Plus Murphy's and Butler's post-apocalyptisisms (heh) are so different. Butler's America dies because of, according to Publishers Weekly, "global warming, pollution, racial and ethnic tensions and other ills." Murphy's America is struck by a plague spread by monkeys representing the peace movement. And the best part of The City, Not Long After is that the few survivors ultimately end up in a war, of course--the bad guys, led by General Miles, are conquering city after mostly-abandoned city in their effort to recreate "America," but then they try to take over San Francisco, a city of artists and poets and ghosts that don't necessarily think recreating America is such a good idea. Ms. Migsdale tells Foursquares' (their name for General Miles) representative, "You seem to think joining together into a larger and more powerful nation is automatically good. We don't necessarily agree. Personally, I've always thought that nations were tremendously overrated. I can't say I was particularly proud to be an American; I never cared much for America as a whole, though I liked my neighborhood well enough.
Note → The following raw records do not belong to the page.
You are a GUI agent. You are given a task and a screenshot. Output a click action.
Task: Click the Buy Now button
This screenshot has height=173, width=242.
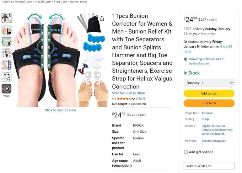209,103
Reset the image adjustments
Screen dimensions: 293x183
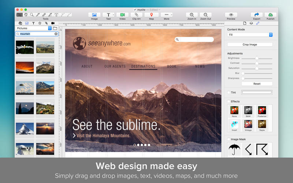pos(257,84)
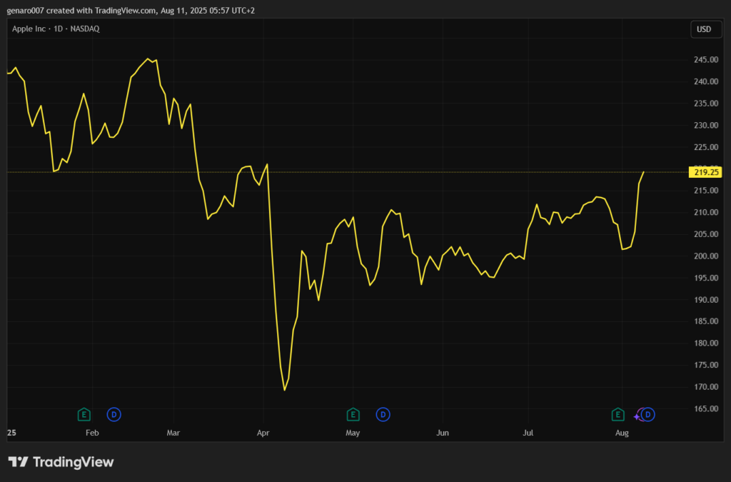
Task: Click the TradingView logo
Action: [x=61, y=462]
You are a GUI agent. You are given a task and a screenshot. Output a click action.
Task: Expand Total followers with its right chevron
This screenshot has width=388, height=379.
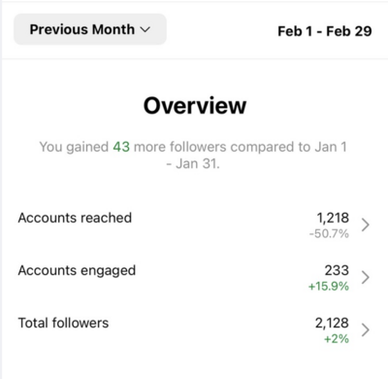point(366,329)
I've always favored a somewhat looser structure, more like the city-states of early Greece."'
But unable to convince the Americans to go away and leave them alone, given the choice of fighting a war or surrendering, San Francisco's citizens insist on fighting a Gandhi-style war, and instead of killing people they are simply marked as dead, with DEAD by and the name of who "killed" them painted on their face, and the agreed-upon CERTIFICATE OF DEATH placed in their pocket or on their chest. The certificate read, "Please consider yourself removed from combat. Look at it this way--we could have killed you. If you don't stop fighting, we really will kill you next time. Signed, the People of San Francisco."
Okay, so it's not Parable of the Sower, but it's pretty damn good.